### Source excerpt
- - -
Cautionary Tales of Yes

“Twenty years from now you will be more disappointed by the things you didn’t do than by the ones you did. So throw off the bowlines. Sail away from safe harbors. Catch the trade winds in your sails. Explore. Dream. Discover.” 

~ Mark Twain

Part of the reason I stopped saying “yes” so much is that I got bitten a few times. Quite a few times, actually.

Like the time I said yes to loaning a friend of mine several hundreds of dollars when she was in a tight spot. Can you see where this is going? You got it — not only did she not repay the entire loan, but she proceeded to purchase really great outfits and wear them in my presence, prompting me to say, “Hey, great outfit!” when what I really meant was “Hey, where’s my money?”

Then there was the time I said “yes” to dating a guy just because he was British. Sure, he was cute and the son of a British High Commissioner at the time. And let’s face it: anything said with a British accent tends to sound absolutely brilliant. On the other hand, he was a) much younger than me b) we appeared to have only windsurfing in common (how we met) and c) he had a habit of hitting on other (older) women when we were together. As much as I loved hearing him pronounce my name with that jaunty lilt in his voice, it just couldn’t make up for the fact that I was wasting valuable time. But that ACCENT! Naturally, I had to say yes — right?
- - -
### Provided data
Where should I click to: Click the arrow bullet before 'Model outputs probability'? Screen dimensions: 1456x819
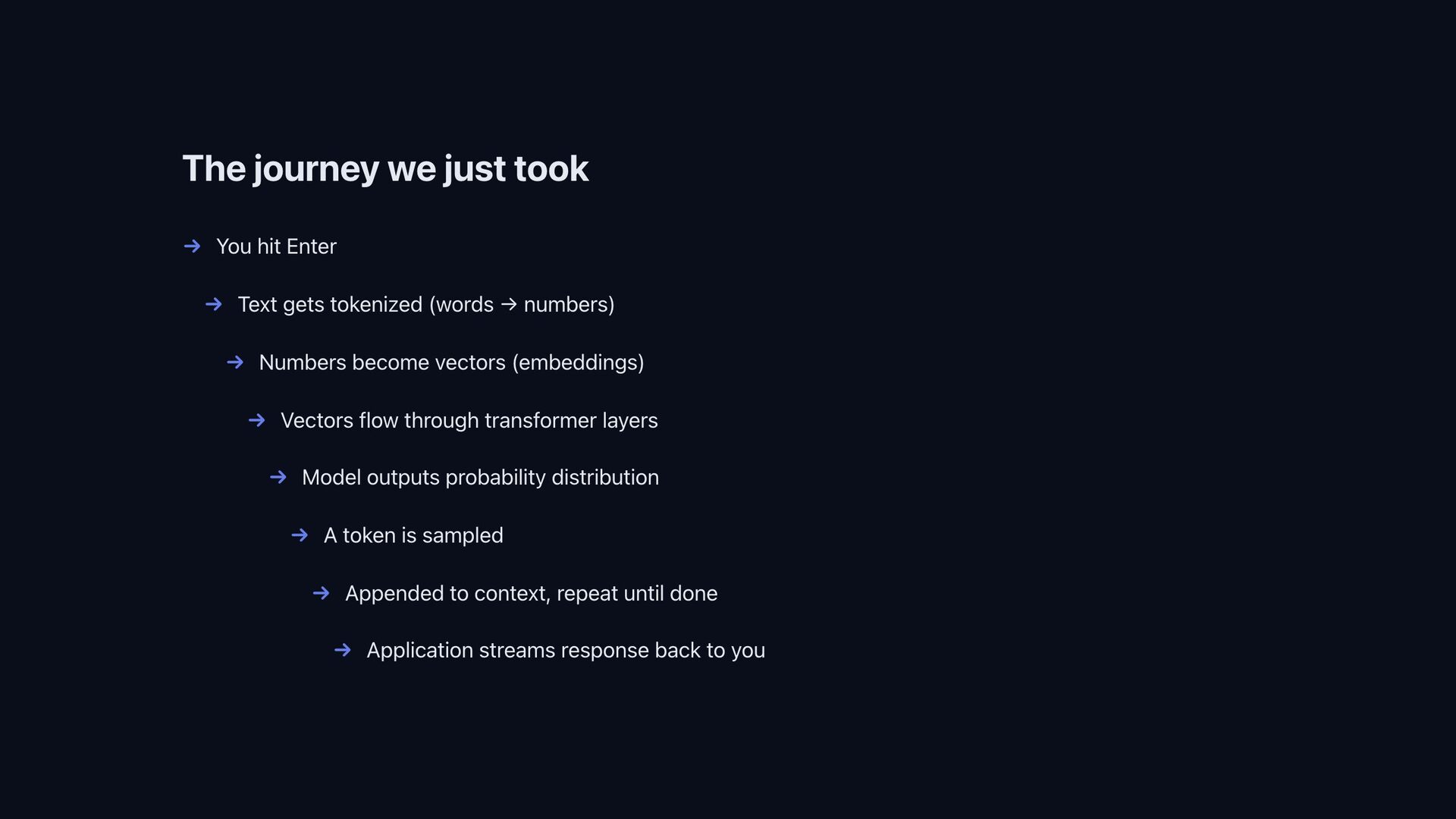coord(278,477)
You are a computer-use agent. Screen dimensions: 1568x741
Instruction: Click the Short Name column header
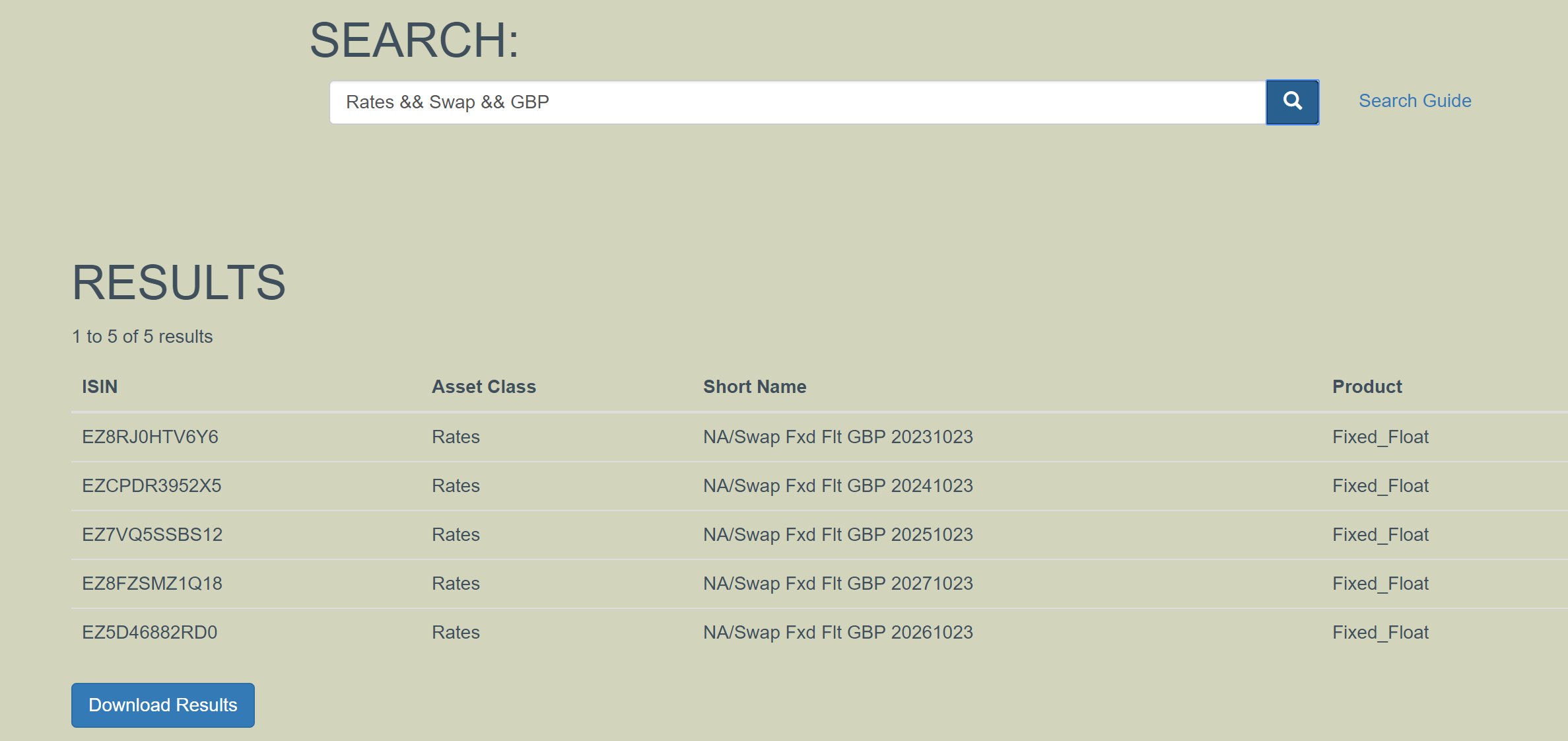click(x=755, y=386)
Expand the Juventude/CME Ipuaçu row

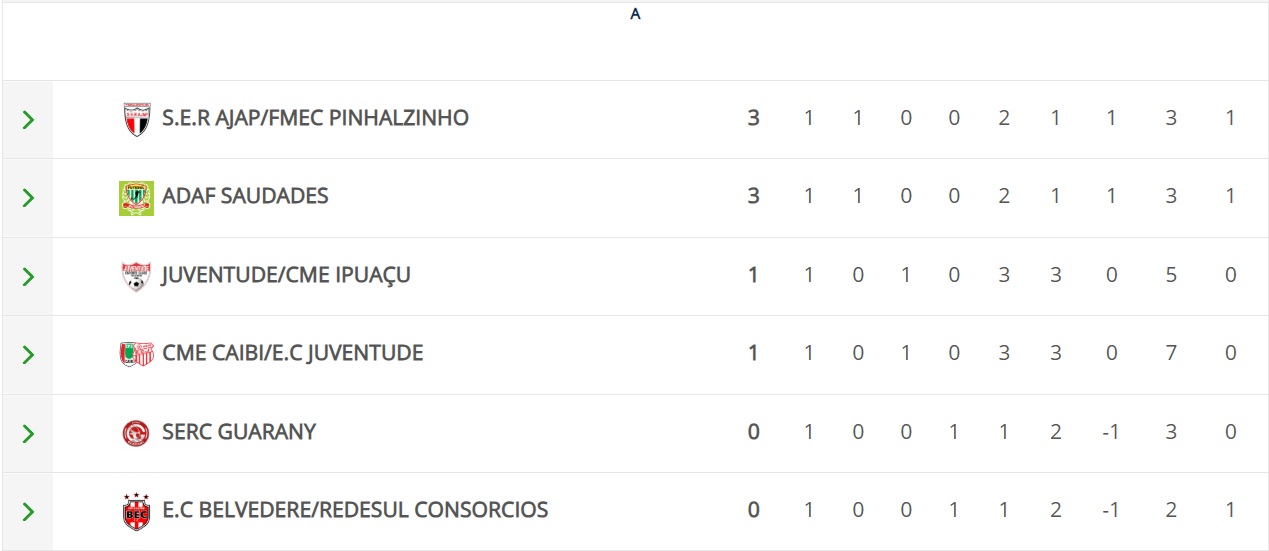[28, 276]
- - -
### Task set
(1) Please say whether each statement agrees with the essay about saying yes, answering yes or no and quoting the words of the essay that decide it: (a) The friend paid back the whole loan. (b) The writer met the British man through windsurfing. (c) The British man was older than the writer.
(2) Write the next part of the essay about saying yes, picking up after its final sentence.
The records play no part in what follows here.

### Responses in order
(1)
(a) No: "not only did she not repay the entire loan"
(b) Yes: "we appeared to have only windsurfing in common (how we met)"
(c) No: "much younger than me"

(2)
But probably the biggest “yes” I regret saying came when I was offered my dream job three hours from the city where my new husband and I were currently living and working. I’d been freelancing for the national home magazine for a couple of years, and my work and story ideas were always met with high praise from the magazine’s publisher.

So when the publisher called to offer my (without interview) the job as  editor, I jumped at the chance. Here was my “big break”, I thought to myself — a chance to take a tired publication from blah to BOLD! An opportunity to make a name for myself in the publishing world. A chance to build a lifestyle brand to rival all others.

And so, my husband and I sold our new home that we had owned for less than a year, left the city where I had grown up and where all my friends and family lived, and moved to a community where we knew no one and the only available job for my university-educated husband was a low-paying position at a local retailer.

The first day I walked into the publishing office, I noticed the posture of the employees who worked there. Very few of them actually walked with their heads held high and their shoulders back. Instead, they slumped at their desks, trudged through the hallways, and grunted rather than conversed.

Within three months, I was one of them.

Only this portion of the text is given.